- **Information shown**
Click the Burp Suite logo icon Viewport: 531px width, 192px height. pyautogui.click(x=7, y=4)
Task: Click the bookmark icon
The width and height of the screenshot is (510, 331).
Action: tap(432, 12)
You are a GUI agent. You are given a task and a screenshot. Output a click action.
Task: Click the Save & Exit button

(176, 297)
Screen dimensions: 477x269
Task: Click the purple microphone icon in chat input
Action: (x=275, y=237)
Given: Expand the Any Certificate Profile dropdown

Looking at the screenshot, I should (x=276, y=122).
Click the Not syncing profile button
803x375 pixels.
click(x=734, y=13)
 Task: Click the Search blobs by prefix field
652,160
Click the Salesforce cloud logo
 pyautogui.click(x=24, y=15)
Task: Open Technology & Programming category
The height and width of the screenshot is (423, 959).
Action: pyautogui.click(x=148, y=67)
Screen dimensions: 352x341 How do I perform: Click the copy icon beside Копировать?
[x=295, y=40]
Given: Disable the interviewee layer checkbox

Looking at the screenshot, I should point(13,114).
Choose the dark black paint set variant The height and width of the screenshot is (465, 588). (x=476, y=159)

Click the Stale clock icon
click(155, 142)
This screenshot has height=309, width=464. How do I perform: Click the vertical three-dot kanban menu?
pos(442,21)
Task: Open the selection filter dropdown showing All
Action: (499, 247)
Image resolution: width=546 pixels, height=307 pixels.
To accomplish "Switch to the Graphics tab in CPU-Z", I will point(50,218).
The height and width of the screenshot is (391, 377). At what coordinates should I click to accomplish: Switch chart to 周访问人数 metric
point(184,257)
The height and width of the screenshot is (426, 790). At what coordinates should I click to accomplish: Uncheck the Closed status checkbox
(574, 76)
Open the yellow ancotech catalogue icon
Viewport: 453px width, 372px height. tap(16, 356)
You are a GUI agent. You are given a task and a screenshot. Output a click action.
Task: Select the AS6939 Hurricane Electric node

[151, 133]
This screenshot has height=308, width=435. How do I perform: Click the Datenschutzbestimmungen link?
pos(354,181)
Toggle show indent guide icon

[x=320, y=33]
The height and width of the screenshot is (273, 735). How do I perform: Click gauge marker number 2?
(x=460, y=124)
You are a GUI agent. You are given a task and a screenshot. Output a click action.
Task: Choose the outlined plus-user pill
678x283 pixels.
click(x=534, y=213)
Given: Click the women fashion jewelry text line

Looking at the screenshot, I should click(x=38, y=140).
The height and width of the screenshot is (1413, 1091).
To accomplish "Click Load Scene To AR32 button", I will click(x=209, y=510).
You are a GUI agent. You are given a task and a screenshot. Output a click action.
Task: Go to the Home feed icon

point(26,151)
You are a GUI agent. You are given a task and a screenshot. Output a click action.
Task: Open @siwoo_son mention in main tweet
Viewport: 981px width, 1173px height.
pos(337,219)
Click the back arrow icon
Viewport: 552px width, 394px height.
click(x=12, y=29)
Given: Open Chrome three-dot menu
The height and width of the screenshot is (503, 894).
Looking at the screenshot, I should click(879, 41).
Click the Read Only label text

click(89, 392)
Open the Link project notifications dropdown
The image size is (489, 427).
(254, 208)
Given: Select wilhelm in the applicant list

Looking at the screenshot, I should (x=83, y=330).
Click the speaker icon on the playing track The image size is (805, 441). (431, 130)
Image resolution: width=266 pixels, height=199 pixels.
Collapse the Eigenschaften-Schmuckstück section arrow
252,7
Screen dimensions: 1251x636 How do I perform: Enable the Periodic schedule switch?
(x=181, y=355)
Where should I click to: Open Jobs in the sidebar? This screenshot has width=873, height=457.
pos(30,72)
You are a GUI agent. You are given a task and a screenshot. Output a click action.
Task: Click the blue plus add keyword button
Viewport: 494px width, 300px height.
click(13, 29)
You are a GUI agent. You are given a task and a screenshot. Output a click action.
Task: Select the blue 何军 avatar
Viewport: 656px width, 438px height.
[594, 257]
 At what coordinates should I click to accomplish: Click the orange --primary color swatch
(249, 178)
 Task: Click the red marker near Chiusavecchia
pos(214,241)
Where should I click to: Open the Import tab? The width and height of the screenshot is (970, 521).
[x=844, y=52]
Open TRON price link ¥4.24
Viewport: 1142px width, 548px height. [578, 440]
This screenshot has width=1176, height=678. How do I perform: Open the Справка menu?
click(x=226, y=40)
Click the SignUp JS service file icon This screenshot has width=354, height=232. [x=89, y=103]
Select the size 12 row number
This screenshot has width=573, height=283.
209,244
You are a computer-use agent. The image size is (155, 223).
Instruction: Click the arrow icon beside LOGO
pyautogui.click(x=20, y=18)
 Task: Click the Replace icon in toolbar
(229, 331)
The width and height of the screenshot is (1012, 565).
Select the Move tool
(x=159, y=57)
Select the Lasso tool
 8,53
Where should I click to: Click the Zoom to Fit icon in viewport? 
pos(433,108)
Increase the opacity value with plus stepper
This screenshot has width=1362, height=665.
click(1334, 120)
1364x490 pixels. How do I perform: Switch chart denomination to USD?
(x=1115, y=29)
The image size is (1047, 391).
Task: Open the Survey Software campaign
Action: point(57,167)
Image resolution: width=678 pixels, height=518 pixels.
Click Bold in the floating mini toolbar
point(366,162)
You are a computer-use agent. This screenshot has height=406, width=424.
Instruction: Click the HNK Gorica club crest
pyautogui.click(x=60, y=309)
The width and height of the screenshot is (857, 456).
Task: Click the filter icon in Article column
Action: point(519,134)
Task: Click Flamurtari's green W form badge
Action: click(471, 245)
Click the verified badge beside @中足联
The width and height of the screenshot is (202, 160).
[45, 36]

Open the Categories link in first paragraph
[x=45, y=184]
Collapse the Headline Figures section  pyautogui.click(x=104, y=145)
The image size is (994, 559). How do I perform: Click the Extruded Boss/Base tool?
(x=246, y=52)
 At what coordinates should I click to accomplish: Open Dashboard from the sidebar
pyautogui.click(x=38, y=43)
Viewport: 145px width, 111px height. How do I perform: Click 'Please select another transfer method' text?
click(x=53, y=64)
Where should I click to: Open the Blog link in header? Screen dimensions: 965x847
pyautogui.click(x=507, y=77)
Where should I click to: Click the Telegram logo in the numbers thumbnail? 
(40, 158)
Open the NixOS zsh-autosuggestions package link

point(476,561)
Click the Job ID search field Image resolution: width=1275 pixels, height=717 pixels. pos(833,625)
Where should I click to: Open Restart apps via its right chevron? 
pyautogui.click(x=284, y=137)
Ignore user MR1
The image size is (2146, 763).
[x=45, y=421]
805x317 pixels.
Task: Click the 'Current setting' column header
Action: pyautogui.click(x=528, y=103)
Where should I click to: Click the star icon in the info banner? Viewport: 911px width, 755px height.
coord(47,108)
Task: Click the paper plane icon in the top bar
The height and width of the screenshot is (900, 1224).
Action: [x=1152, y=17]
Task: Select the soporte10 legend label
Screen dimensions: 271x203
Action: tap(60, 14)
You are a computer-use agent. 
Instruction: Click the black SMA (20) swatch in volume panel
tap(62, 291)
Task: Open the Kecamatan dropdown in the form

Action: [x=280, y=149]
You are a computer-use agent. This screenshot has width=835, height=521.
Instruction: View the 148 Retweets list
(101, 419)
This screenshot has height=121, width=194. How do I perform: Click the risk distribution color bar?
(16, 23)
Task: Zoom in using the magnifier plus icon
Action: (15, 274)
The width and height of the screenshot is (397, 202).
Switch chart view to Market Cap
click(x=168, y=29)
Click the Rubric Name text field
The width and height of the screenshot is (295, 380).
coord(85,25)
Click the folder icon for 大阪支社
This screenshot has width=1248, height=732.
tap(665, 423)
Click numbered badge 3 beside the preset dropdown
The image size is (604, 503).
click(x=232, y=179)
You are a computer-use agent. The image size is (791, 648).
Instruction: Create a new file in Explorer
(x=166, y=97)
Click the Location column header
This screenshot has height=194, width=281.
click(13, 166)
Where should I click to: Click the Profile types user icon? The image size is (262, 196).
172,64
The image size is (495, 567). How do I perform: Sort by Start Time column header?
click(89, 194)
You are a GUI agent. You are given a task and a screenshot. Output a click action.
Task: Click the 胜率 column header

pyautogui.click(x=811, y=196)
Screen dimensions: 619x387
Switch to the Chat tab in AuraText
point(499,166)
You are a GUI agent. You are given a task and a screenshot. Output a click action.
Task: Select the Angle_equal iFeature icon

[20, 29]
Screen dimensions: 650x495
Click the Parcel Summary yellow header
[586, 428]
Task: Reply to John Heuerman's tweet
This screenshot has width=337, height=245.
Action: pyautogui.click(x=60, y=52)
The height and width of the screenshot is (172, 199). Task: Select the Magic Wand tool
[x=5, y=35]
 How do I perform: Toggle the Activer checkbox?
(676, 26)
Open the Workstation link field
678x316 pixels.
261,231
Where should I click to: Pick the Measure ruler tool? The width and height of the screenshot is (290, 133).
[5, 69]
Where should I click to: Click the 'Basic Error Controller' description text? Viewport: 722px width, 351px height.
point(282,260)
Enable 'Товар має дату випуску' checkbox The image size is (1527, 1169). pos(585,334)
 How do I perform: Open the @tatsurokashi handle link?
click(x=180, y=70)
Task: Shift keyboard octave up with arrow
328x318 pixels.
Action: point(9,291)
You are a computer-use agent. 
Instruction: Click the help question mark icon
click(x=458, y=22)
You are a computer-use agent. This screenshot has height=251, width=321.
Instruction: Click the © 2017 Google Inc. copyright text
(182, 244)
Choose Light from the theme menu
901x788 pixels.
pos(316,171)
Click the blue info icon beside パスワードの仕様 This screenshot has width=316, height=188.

- **Problem details**
If a line in the entries contains "will", copy it.

- **Written answer**
To accomplish "Switch to the Graphics tab in CPU-Z", I will point(50,218).
To accomplish "Click Load Scene To AR32 button", I will click(x=209, y=510).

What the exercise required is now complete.